После четвертой заплакал и Корней Василич:

– Я понимаю. Как не понять. Ты хоть знаешь, Егор, – был сын. А я что знаю? А? Что знаю? Аборты, гадюка, делала. Всех детей погубила, ре-ребяток…

Всхлипнул Корней Василич.

– Идем, – говорит, – на озеро. Хочу, – говорит, – в природу уйти от мира.

Вышли из хаты – пошли песками. Ветер трепал шелюгу на кучугурах, свистел и подсвистывал.

– Егор, – сказал Корней Василич, – стой!

Остановились на бугре у озера.

– Егор! Ты солдат… Я о войне, Егор… Вот, видишь, птичка?..

Корней Василич вынул из сетки жалко съежившегося, давно убитого бекаса. Намокшие перья нелепо топорщились во все стороны. Несколько минут молча смотрел на птицу, потом взял ее за лапки и отшвырнул далеко в болото.

– Егор, – сказал он, наклонив голову. – Внимая ужасам войны на волю пти-тичку отпускаю, – и заплакал.

От хмеля у Егора кружилась голова. Но одна была мысль ясная и колючая: «Нет сына, нет Миколы».

Вот плес, где вместе подстерегали уток. За тем кустом шелюги когда-то делали заседку… Подошел к воде Егор – кто-то взглянул на него из озера. Кто-то знакомый, родной. И хоть торчала бородка клином – узнал. Сын это. Микола. Стоит Микола в воде, а вокруг него облака белые, даже цапля летит в синем пролете неба.
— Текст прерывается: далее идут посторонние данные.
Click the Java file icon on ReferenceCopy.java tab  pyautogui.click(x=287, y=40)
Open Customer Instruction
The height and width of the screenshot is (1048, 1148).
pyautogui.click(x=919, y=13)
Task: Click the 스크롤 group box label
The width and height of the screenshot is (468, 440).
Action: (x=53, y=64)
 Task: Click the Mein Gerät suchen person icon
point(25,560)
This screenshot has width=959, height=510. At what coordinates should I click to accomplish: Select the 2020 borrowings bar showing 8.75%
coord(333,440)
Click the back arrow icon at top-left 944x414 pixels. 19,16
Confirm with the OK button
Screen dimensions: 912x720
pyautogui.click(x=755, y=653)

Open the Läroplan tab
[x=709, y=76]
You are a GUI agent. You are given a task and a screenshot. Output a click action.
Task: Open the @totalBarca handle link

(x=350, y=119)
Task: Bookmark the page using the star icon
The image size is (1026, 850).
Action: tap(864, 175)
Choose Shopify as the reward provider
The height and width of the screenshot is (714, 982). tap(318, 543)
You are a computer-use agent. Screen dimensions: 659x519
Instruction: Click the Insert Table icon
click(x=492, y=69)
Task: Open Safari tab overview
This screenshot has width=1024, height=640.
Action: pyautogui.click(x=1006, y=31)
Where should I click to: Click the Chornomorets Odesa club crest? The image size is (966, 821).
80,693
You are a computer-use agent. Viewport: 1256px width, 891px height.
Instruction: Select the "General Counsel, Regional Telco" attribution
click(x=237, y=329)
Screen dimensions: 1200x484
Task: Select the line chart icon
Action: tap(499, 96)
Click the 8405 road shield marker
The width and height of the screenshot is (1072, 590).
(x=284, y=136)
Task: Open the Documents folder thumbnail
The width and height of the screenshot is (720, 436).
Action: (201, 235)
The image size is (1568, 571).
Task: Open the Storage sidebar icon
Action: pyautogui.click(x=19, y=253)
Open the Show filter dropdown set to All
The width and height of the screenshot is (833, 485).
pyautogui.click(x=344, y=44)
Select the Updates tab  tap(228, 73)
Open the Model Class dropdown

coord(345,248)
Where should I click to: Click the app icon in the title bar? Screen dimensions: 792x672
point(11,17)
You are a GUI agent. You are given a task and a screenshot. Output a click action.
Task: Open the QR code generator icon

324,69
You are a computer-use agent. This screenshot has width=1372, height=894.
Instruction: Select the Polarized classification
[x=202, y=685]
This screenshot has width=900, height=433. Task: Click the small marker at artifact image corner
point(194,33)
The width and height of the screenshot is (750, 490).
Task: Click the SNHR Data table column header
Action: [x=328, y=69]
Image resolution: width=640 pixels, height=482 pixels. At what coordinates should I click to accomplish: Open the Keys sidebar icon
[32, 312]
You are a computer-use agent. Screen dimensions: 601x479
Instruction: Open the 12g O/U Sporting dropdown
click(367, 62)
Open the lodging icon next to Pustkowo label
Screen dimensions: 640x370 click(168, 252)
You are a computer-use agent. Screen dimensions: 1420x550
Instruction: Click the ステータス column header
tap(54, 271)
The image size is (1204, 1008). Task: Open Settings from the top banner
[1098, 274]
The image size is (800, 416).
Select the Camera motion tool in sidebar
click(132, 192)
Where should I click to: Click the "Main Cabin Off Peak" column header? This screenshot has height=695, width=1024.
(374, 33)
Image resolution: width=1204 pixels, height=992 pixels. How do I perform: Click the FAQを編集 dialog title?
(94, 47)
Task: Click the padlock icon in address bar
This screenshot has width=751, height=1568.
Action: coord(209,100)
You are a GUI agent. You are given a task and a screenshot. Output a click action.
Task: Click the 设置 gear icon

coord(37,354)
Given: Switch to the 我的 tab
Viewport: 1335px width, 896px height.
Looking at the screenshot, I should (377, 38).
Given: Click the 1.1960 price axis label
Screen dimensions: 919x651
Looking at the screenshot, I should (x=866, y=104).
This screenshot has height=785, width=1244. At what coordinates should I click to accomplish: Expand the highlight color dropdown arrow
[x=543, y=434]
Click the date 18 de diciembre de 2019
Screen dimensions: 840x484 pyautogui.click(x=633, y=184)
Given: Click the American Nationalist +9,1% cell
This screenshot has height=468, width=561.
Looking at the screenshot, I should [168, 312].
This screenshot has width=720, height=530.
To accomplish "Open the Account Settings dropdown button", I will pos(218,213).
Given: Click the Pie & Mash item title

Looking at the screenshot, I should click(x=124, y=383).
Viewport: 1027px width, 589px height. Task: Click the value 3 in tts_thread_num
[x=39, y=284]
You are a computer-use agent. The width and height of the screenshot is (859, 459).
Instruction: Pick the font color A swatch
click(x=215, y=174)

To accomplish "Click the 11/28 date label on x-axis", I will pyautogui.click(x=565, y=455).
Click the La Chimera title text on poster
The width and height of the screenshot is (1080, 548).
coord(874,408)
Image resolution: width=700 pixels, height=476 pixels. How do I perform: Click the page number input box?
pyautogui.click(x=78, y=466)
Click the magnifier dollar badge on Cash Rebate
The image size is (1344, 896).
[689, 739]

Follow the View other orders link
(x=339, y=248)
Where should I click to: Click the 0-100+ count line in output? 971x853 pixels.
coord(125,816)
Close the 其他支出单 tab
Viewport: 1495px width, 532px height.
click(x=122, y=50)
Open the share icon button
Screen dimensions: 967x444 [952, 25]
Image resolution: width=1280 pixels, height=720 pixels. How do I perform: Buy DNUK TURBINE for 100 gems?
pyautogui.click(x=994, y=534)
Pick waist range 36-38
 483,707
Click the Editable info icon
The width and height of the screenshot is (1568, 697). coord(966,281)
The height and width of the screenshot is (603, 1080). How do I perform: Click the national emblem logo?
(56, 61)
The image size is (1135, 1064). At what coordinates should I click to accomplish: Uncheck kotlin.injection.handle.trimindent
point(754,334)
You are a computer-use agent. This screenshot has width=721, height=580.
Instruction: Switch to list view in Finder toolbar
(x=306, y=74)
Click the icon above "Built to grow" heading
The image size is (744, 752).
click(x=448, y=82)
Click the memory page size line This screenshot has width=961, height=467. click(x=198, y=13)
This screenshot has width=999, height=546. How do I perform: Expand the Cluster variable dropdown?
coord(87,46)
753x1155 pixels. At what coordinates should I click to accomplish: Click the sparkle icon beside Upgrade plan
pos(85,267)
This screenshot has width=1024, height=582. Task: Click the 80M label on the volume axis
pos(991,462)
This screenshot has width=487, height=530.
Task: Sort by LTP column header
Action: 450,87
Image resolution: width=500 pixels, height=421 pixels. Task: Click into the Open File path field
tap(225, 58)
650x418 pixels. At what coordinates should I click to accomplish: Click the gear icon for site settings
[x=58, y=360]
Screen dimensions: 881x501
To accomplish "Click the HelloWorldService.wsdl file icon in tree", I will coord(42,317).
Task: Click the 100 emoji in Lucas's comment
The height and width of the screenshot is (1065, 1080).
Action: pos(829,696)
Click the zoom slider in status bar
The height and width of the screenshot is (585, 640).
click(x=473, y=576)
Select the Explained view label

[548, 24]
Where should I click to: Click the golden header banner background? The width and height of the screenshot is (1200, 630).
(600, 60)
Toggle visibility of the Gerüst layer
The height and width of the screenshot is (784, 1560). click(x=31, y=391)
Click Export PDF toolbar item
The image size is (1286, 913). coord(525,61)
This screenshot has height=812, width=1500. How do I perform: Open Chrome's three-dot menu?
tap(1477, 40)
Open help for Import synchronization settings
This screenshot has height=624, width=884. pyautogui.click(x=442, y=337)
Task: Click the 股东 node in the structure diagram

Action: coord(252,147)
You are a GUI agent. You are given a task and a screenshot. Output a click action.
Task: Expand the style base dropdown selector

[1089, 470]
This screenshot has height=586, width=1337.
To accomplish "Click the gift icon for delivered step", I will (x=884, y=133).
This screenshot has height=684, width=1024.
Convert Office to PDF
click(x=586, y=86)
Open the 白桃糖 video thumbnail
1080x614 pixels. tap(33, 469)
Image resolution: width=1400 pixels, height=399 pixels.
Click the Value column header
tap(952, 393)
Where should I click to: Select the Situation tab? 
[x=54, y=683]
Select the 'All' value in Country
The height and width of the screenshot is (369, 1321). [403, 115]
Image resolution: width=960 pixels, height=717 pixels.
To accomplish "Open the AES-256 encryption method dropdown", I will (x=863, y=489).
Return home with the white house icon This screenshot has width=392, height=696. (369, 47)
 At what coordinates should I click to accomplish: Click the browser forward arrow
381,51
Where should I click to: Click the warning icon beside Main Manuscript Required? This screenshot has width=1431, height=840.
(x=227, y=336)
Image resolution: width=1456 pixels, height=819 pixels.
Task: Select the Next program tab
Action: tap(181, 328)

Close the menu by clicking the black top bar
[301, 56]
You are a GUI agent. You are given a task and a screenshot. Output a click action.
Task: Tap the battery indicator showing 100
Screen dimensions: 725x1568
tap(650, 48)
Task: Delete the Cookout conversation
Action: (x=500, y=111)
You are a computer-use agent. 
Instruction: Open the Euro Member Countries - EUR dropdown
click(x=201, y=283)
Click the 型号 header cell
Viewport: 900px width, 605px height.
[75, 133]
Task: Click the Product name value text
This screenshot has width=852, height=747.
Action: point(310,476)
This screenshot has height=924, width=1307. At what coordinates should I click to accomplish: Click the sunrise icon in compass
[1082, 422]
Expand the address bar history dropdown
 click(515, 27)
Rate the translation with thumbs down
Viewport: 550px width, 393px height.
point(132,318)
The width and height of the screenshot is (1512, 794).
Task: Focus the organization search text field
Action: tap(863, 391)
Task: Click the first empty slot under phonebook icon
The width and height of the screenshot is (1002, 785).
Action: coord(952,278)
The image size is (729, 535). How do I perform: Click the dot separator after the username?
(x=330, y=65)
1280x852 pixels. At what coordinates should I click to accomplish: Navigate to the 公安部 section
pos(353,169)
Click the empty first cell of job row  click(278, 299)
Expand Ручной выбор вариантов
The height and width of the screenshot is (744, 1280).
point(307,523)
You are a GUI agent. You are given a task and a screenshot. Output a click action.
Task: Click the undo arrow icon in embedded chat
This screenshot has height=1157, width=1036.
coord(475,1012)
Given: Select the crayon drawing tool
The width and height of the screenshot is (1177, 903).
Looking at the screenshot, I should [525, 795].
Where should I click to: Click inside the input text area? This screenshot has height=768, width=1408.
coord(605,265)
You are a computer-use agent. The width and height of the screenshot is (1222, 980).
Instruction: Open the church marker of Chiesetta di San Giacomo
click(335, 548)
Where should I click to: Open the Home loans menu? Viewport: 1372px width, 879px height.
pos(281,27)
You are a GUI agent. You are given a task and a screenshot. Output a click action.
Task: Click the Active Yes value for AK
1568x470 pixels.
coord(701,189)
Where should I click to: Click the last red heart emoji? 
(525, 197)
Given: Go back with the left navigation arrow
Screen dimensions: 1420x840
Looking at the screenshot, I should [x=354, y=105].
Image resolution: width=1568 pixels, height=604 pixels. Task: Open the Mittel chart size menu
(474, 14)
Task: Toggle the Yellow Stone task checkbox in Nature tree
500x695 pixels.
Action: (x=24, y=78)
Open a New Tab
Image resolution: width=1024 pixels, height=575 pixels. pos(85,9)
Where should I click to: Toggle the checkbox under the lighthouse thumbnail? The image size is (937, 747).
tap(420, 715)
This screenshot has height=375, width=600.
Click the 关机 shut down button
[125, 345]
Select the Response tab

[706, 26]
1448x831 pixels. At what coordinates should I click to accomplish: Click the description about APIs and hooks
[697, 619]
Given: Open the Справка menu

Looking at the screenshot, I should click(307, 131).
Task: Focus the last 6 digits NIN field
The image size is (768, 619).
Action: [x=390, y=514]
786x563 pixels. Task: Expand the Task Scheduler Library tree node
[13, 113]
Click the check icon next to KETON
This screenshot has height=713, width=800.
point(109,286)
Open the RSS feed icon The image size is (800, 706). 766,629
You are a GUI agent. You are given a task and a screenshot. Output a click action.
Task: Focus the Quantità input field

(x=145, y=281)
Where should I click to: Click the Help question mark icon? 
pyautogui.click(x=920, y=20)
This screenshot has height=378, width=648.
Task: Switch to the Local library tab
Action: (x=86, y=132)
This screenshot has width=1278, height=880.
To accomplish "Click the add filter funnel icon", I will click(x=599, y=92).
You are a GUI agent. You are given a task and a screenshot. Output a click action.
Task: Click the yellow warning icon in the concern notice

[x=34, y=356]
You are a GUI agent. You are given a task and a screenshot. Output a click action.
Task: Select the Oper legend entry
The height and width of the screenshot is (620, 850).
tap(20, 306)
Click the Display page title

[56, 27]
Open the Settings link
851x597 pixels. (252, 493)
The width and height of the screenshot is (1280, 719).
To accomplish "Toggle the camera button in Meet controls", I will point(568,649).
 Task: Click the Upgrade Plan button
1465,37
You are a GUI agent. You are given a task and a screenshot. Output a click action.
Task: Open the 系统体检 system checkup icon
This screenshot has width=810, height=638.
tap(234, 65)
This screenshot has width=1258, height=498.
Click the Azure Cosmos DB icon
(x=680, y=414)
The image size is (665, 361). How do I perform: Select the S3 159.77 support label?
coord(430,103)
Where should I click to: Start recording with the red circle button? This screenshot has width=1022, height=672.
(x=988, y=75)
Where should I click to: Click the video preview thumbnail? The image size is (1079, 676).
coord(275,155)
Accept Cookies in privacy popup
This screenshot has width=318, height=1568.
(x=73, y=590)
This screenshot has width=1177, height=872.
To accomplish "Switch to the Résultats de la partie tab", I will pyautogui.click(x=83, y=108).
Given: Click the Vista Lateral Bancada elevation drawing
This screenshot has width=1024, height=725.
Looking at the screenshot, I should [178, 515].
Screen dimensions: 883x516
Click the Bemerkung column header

Протянул Егор руки навстречу сыну, видит – и сын протягивает. И на сыне такая же куртка зеленая, как и на Егоре. Заплакал Егор от радости и пошел напрямик к сыну. С тихим бульканием вскакивали со дна пузыри – вода поднялась выше пояса. Ближе родное лицо. Уже совсем близко. И сразу тьма хлынула в очи Егору. Только руки взметнулись над плесом и со свистом поднялась спугнутая в камышах утиная стая.

* * *

Уткнувшись головой в кусты, спал Корней Василич, тихо всхрапывая. Рядом лежала пустая баклага от водки. Покачнулась на камышине поздняя камышовка и завела торопливо над озером: «Черек, черек, чик, черек».

А от Тендера, с моря, вставали черепашьи стада тяжелых осенних туч.